Johnson attended Eton College and read Classics at Balliol College, Oxford. He was elected president of the Oxford Union in 1986. In 1989, he became the Brussels correspondent, and later political columnist, for The Daily Telegraph, and was editor of The Spectator magazine from 1999 to 2005. After being elected to Parliament in 2001, Johnson was a shadow minister under Conservative leaders Michael Howard and David Cameron. In 2008, he was elected mayor of London and resigned from the House of Commons; he was re-elected as mayor in 2012. In the 2015 election, Johnson was elected MP for Uxbridge and South Ruislip. The following year, he did not seek re-election as mayor. He became a prominent figure in the successful Vote Leave campaign for Brexit in the 2016 European Union (EU) membership referendum. Theresa May appointed him foreign secretary after the referendum; he resigned the position two years later in protest to May’s Chequers Agreement.

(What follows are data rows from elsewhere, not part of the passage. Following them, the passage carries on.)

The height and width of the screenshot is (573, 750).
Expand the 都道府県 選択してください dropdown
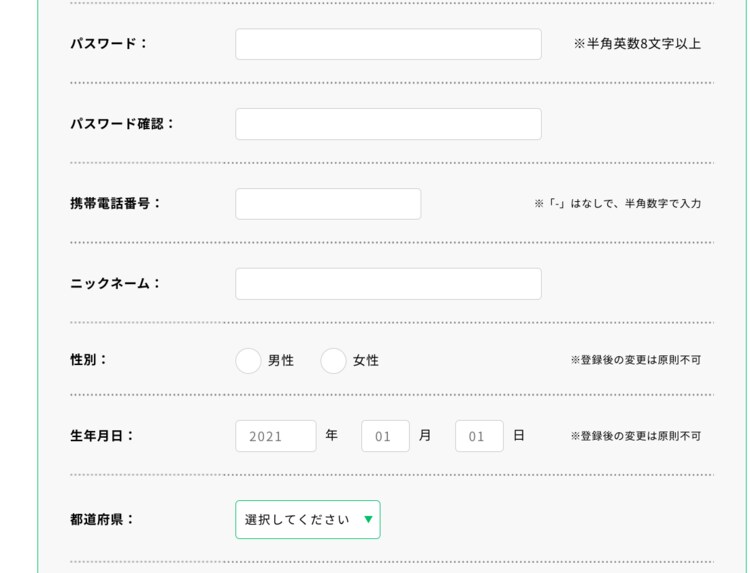pos(308,519)
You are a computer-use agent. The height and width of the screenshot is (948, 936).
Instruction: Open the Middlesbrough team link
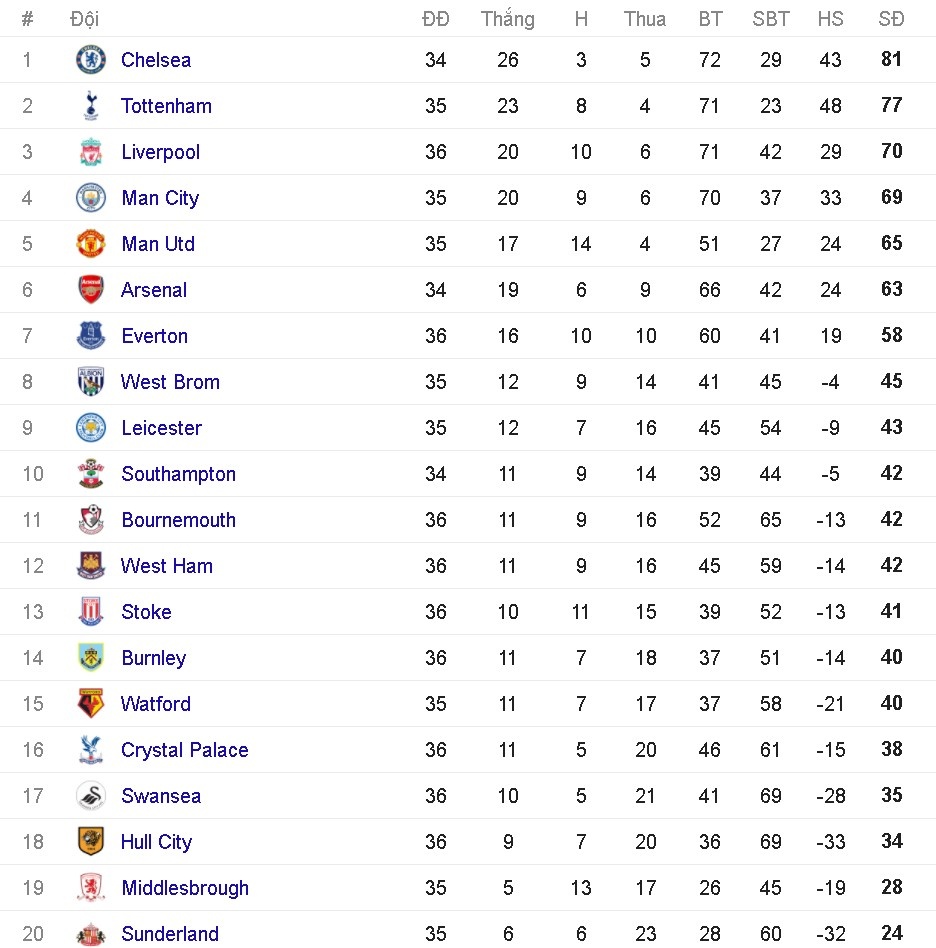click(184, 888)
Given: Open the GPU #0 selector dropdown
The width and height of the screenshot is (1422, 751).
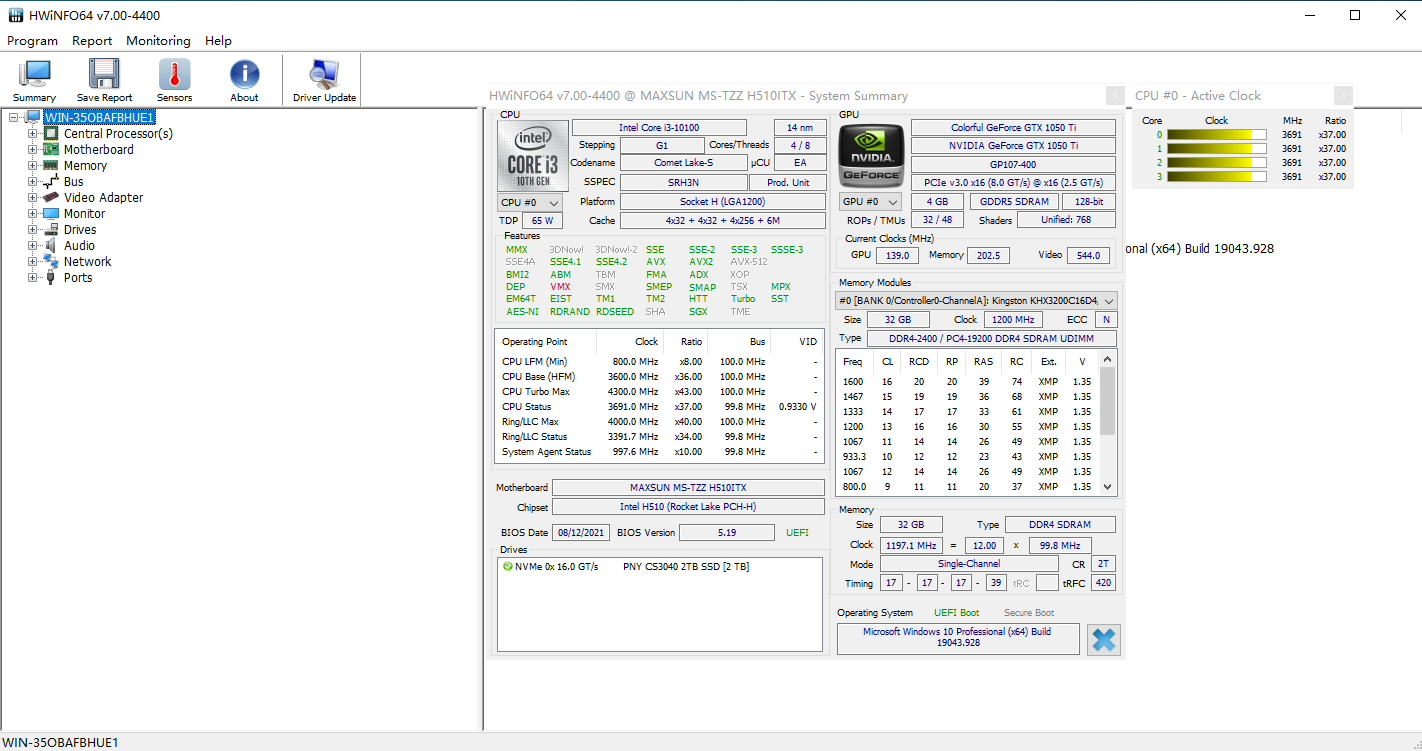Looking at the screenshot, I should point(870,202).
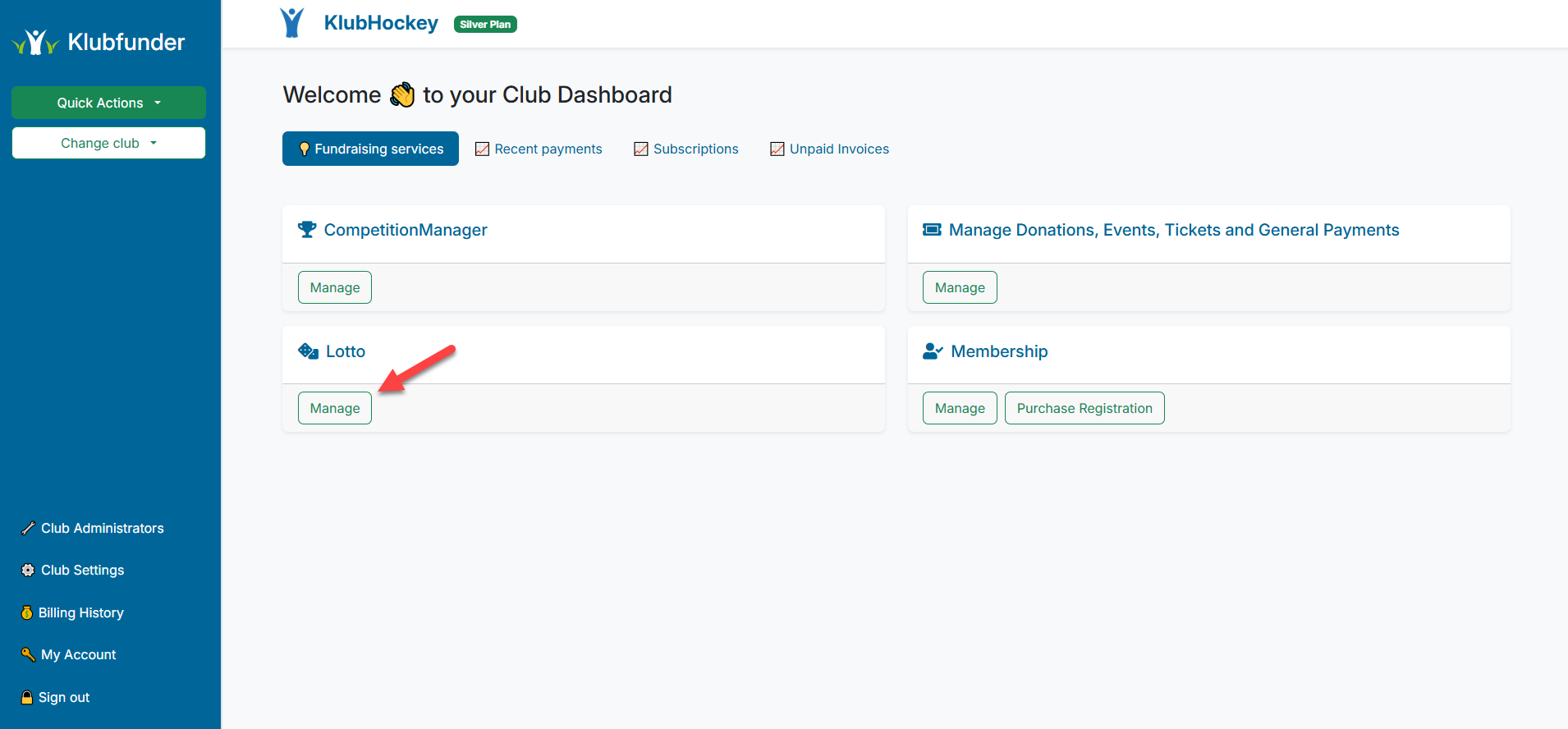Viewport: 1568px width, 729px height.
Task: Click the Membership user-check icon
Action: click(933, 351)
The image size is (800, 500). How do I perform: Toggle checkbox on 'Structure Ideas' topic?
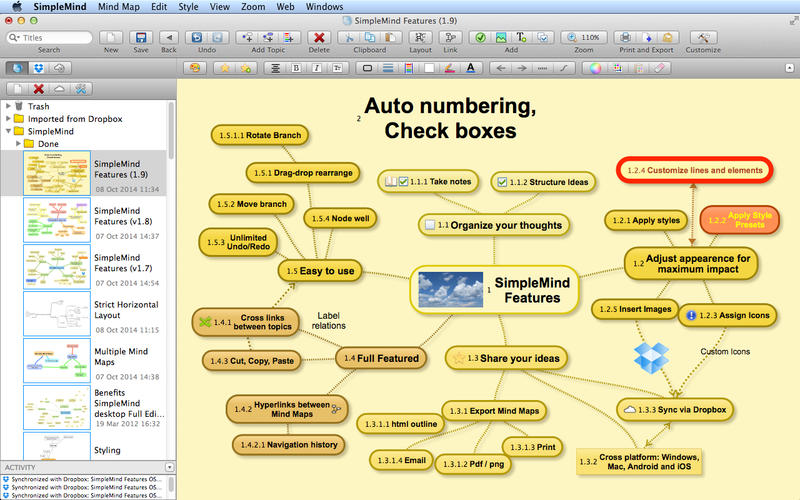coord(503,182)
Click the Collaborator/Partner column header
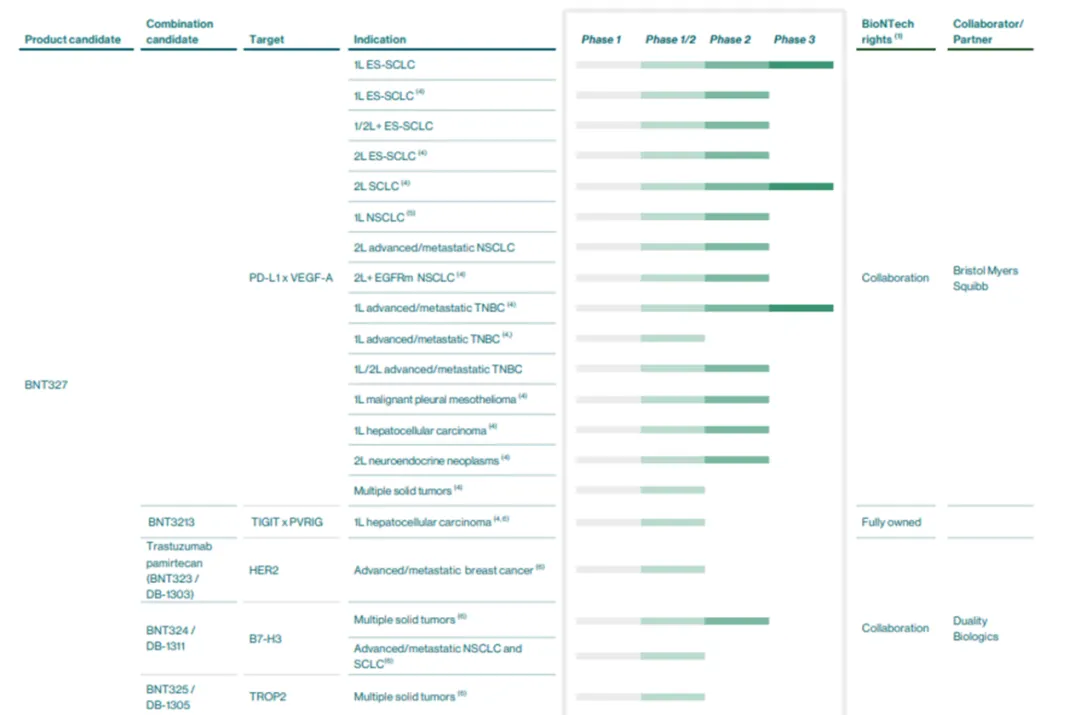The height and width of the screenshot is (715, 1080). (x=989, y=31)
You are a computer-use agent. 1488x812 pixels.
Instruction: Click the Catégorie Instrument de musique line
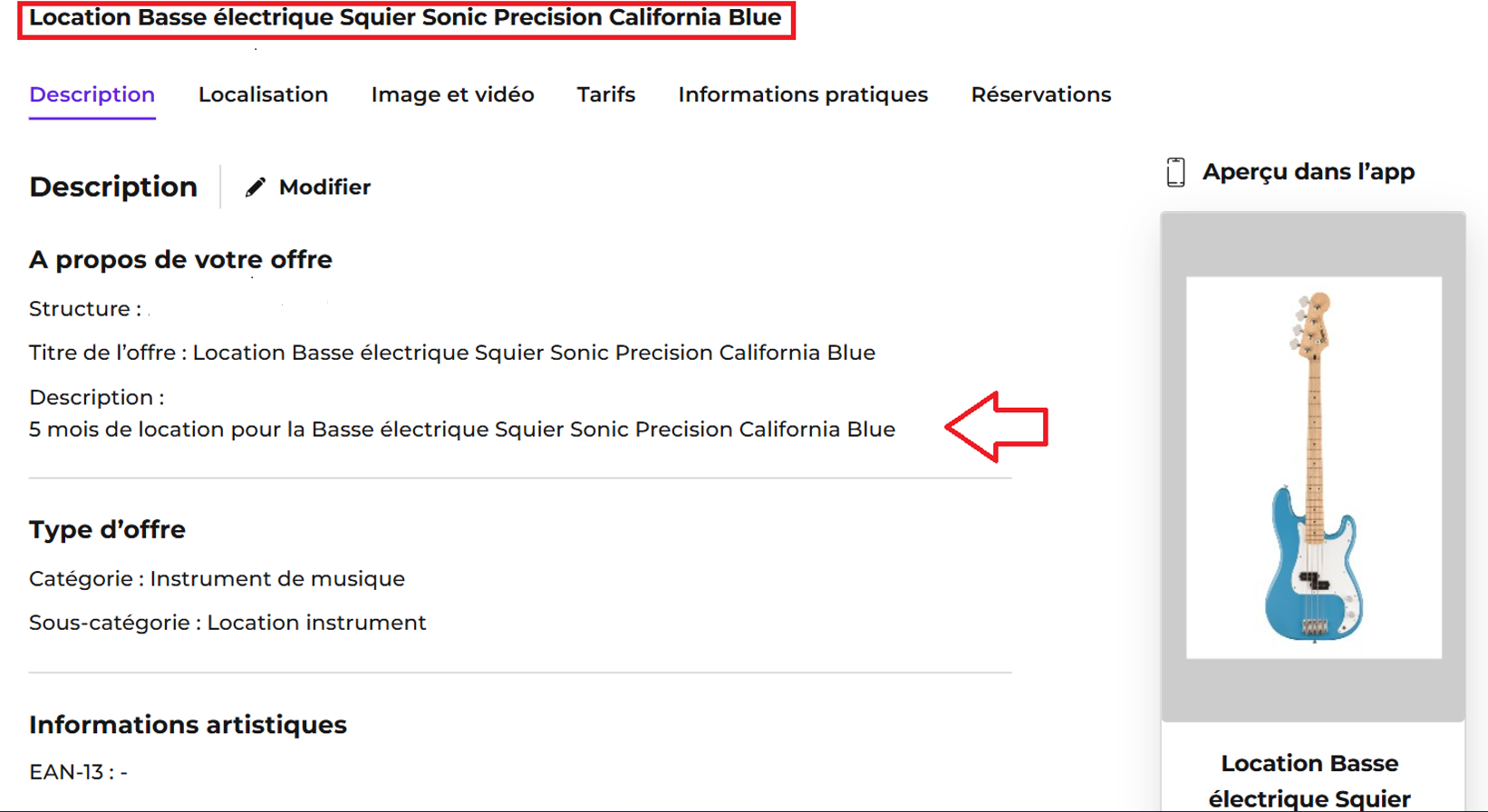pyautogui.click(x=217, y=579)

In 2019, Johnson was elected Conservative leader and appointed prime minister, He re-opened Brexit negotiations and in early September controversially prorogued Parliament; the Supreme Court ruled the action unlawful later that month. After agreeing to a revised Brexit withdrawal agreement with the EU, which replaced the Irish backstop with a new Northern Ireland Protocol, but failing to win parliamentary support for the agreement, Johnson called a snap election for December 2019 in which he led the Conservative Party to victory with 43.6 per cent of the vote, and the party’s largest seat share since 1987. On 31 January 2020, the United Kingdom withdrew from the EU, entering into a transition period and trade negotiations leading to the EU–UK Trade and Cooperation Agreement. The COVID-19 pandemic became a major issue of his premiership; the government responded with various emergency powers, introduced measures across society to mitigate its impact, and approved the rollout of a nationwide vaccination programme. Johnson has been criticised by some scientists for his slow response to the outbreak, including his resistance to introducing lockdown measures.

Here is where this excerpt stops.